Question

How do you simplify ${{\left( 7y-x \right)}^{2}}$ ?

Answer 1

Hint: To solve these questions just apply the basic algebraic identities which satisfy the given expression in the question. After applying the correct identity, expand the expression according to the identity and simplify it further to get the final answer.

Complete step by step answer:
Algebraic identities are nothing but algebraic equations which always hold true for any value of variables in them.

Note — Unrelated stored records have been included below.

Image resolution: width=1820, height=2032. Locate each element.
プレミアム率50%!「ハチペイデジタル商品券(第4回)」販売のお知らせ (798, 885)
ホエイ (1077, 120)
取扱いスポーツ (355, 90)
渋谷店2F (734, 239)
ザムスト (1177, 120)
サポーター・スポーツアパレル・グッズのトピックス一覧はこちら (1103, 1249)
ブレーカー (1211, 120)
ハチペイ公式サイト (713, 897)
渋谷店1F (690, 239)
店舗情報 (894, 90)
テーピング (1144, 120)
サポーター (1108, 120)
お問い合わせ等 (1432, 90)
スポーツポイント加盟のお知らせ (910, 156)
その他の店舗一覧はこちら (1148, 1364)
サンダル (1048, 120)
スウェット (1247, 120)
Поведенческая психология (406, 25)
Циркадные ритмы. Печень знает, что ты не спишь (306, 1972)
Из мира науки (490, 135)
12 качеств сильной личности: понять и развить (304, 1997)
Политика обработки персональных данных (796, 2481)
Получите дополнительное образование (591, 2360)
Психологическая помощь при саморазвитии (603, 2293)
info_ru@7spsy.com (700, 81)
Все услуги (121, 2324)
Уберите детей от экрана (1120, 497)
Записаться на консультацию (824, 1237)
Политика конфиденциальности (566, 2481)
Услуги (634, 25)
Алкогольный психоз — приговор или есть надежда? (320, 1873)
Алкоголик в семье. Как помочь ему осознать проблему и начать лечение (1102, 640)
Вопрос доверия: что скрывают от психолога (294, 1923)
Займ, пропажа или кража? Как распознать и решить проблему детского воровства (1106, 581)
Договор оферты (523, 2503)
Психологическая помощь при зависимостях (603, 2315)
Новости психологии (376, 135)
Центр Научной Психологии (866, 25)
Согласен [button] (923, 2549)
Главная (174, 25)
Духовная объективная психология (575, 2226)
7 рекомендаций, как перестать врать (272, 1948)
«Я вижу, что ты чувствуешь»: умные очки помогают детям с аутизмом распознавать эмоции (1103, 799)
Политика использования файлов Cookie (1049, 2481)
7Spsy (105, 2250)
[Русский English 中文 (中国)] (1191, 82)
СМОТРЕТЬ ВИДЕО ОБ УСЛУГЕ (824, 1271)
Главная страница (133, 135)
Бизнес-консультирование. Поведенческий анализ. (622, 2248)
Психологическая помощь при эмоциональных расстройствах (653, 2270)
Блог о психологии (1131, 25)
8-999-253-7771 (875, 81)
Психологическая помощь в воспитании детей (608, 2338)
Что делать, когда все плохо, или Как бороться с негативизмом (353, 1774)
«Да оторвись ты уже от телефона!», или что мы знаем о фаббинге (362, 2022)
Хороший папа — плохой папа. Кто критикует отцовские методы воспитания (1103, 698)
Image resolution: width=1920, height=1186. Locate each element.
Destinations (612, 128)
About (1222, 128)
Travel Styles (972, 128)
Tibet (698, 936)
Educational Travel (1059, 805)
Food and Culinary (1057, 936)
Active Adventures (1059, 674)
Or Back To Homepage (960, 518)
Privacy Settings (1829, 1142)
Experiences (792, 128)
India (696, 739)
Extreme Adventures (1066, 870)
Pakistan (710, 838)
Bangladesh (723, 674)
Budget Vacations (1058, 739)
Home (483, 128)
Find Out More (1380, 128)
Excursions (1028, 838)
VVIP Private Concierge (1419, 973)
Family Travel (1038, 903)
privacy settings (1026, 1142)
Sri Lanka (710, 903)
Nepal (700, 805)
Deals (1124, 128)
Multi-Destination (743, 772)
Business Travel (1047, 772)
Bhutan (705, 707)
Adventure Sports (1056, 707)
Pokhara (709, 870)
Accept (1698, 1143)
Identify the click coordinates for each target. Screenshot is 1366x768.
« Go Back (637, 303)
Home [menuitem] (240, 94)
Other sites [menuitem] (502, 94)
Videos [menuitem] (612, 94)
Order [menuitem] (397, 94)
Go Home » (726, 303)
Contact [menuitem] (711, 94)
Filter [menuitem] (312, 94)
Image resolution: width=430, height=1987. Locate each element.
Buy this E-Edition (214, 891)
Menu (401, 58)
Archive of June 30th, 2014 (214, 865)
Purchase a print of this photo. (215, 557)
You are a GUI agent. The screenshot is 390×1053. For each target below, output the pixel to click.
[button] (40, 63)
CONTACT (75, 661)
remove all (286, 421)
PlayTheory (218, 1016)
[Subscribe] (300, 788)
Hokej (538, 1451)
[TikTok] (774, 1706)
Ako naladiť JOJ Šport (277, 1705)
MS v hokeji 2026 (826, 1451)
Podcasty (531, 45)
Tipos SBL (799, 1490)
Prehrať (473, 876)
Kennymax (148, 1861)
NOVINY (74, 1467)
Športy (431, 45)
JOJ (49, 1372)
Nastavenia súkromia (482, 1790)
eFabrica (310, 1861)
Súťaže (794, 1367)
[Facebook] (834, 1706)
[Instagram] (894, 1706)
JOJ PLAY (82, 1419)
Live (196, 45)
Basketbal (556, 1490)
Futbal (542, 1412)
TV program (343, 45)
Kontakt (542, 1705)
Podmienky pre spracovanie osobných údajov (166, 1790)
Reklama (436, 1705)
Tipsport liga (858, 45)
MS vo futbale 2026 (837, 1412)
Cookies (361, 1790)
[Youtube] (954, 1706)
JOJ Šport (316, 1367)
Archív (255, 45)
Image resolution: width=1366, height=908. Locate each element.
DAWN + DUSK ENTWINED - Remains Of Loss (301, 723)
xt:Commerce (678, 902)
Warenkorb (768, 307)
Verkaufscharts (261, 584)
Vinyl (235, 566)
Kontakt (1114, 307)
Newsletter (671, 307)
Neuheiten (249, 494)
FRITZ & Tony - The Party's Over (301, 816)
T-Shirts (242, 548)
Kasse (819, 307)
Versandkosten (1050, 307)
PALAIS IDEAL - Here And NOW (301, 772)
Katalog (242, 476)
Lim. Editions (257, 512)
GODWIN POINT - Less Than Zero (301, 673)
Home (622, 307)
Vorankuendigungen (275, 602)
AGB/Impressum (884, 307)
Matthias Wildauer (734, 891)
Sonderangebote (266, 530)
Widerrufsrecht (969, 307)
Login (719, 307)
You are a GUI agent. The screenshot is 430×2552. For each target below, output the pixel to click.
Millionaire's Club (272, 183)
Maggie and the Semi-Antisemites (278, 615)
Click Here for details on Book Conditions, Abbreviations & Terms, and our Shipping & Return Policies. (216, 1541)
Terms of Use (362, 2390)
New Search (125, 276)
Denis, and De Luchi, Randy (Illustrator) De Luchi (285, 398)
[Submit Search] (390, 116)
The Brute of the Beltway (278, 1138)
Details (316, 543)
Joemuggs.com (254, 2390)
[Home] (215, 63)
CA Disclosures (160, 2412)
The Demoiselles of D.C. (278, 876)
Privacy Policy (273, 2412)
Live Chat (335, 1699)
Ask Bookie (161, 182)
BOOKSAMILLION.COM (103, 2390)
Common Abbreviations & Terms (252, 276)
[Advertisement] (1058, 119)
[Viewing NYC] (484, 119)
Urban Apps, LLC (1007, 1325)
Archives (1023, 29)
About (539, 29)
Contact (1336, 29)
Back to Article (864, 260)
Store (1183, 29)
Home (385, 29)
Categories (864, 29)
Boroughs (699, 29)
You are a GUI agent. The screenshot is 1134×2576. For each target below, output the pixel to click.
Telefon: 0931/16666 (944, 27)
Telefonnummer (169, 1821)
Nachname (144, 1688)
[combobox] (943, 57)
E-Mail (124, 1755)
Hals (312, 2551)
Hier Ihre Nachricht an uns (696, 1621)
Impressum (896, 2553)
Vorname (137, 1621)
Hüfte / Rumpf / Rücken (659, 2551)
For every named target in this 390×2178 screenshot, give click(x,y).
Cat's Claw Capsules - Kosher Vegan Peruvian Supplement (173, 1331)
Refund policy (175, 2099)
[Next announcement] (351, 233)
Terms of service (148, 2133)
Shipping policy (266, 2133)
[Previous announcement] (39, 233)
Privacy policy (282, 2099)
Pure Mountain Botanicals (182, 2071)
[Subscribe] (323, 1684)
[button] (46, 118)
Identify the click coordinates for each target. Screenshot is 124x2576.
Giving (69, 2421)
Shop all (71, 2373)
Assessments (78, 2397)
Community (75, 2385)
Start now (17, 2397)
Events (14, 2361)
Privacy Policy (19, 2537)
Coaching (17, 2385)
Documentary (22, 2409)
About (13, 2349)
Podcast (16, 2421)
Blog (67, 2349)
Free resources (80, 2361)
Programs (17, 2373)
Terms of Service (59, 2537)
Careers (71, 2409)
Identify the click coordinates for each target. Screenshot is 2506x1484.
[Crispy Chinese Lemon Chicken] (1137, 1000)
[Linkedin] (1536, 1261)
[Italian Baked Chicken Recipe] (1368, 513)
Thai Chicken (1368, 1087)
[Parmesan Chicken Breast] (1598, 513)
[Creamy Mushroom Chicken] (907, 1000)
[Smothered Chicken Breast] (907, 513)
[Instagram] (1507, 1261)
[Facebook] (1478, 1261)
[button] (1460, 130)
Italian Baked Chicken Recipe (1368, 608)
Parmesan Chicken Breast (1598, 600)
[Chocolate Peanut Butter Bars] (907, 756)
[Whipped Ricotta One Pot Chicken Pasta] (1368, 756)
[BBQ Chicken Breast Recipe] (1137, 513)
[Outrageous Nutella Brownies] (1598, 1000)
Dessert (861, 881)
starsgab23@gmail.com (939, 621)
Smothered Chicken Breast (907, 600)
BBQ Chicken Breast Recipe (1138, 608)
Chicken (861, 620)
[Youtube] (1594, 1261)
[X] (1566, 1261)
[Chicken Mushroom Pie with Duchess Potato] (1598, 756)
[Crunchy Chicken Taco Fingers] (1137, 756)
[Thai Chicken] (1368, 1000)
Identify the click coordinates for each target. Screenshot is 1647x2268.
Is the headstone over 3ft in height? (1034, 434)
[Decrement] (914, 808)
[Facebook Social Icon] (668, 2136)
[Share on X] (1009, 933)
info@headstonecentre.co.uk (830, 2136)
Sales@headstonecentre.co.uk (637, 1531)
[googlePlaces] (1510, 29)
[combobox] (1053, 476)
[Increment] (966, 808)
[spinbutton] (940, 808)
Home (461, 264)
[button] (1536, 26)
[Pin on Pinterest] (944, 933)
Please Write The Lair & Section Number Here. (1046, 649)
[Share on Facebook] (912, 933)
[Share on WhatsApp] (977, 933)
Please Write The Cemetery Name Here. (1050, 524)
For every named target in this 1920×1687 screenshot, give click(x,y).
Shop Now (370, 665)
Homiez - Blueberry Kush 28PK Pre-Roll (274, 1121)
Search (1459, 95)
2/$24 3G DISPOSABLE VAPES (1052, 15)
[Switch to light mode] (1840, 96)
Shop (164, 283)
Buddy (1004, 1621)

They contain expressions with variables and constants on both sides of the equation and the left-hand side of the equation is equal to the right-hand side of the equation.
Given expression ${{\left( 7y-x \right)}^{2}}$ can be compared to the algebraic identity,${{\left( a-b \right)}^{2}}={{a}^{2}}+{{b}^{2}}-2ab$ where $a=7y$ and $b=x$ .
Now expanding the expression in accordance with the algebraic identity given above we get,
$\Rightarrow {{\left( 7y-x \right)}^{2}}={{\left( 7y \right)}^{2}}+{{x}^{2}}-2\left( 7y \right)\left( x \right)$
Simplifying the above expression further by multiplying the terms together and taking the square of some terms to get,
$\Rightarrow {{\left( 7y \right)}^{2}}+{{x}^{2}}-2\left( 7y \right)\left( x \right)=49{{y}^{2}}+{{x}^{2}}-14xy$
Now, by rearranging the terms of the above expression we get,
$\Rightarrow 49{{y}^{2}}+{{x}^{2}}-14xy={{x}^{2}}+49{{y}^{2}}-14xy$

Hence, on simplifying and expanding the expression${{\left( 7y-x \right)}^{2}}$, we get the final answer as${{x}^{2}}+49{{y}^{2}}-14xy$.

Note: The errors to look out for while solving these types of questions include not using parentheses when required which then leads to miscalculations and hence a wrong answer, therefore it is always advised to use parenthesis whenever and wherever required. It also becomes crucial to correctly identify the identity that is applicable to the given expression and can be expressed in that specific format.